- Data provided -
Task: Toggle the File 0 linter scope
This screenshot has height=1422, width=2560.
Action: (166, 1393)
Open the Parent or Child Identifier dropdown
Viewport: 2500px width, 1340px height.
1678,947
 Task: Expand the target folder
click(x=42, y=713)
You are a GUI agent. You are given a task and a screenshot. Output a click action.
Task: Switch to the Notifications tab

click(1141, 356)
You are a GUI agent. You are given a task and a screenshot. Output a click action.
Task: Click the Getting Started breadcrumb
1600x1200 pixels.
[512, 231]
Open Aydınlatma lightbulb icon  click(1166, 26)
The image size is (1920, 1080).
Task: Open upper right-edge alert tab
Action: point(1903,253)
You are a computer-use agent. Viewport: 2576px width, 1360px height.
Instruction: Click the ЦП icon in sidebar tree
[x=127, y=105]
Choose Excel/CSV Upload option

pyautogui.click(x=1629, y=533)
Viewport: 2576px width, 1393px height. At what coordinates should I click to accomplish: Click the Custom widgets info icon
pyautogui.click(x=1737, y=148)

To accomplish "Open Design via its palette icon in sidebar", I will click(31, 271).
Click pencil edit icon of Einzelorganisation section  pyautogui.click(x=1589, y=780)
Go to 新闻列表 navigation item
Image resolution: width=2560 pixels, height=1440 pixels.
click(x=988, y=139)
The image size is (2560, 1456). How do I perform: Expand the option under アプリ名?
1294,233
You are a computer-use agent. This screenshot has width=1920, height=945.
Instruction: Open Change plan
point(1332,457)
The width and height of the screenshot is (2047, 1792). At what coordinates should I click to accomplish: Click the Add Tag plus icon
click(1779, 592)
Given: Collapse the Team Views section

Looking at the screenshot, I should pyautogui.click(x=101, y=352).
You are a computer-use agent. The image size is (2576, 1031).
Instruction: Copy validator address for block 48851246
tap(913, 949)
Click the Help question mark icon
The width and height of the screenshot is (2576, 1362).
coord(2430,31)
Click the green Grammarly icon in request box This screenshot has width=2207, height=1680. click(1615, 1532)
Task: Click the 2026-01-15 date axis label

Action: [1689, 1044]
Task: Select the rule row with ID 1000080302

- Activity -
Take the lines above and print them exactly.

- Result of the task -
Task: Toggle the File 0 linter scope
This screenshot has height=1422, width=2560.
Action: (166, 1393)
Open the Parent or Child Identifier dropdown
Viewport: 2500px width, 1340px height.
1678,947
 Task: Expand the target folder
click(x=42, y=713)
You are a GUI agent. You are given a task and a screenshot. Output a click action.
Task: Switch to the Notifications tab

click(1141, 356)
You are a GUI agent. You are given a task and a screenshot. Output a click action.
Task: Click the Getting Started breadcrumb
1600x1200 pixels.
[512, 231]
Open Aydınlatma lightbulb icon  click(1166, 26)
The image size is (1920, 1080).
Task: Open upper right-edge alert tab
Action: point(1903,253)
You are a computer-use agent. Viewport: 2576px width, 1360px height.
Instruction: Click the ЦП icon in sidebar tree
[x=127, y=105]
Choose Excel/CSV Upload option

pyautogui.click(x=1629, y=533)
Viewport: 2576px width, 1393px height. At what coordinates should I click to accomplish: Click the Custom widgets info icon
pyautogui.click(x=1737, y=148)

To accomplish "Open Design via its palette icon in sidebar", I will click(31, 271).
Click pencil edit icon of Einzelorganisation section  pyautogui.click(x=1589, y=780)
Go to 新闻列表 navigation item
Image resolution: width=2560 pixels, height=1440 pixels.
click(x=988, y=139)
The image size is (2560, 1456). How do I perform: Expand the option under アプリ名?
1294,233
You are a computer-use agent. This screenshot has width=1920, height=945.
Instruction: Open Change plan
point(1332,457)
The width and height of the screenshot is (2047, 1792). At what coordinates should I click to accomplish: Click the Add Tag plus icon
click(1779, 592)
Given: Collapse the Team Views section

Looking at the screenshot, I should pyautogui.click(x=101, y=352).
You are a computer-use agent. The image size is (2576, 1031).
Instruction: Copy validator address for block 48851246
tap(913, 949)
Click the Help question mark icon
The width and height of the screenshot is (2576, 1362).
coord(2430,31)
Click the green Grammarly icon in request box This screenshot has width=2207, height=1680. click(1615, 1532)
Task: Click the 2026-01-15 date axis label

Action: [1689, 1044]
Task: Select the rule row with ID 1000080302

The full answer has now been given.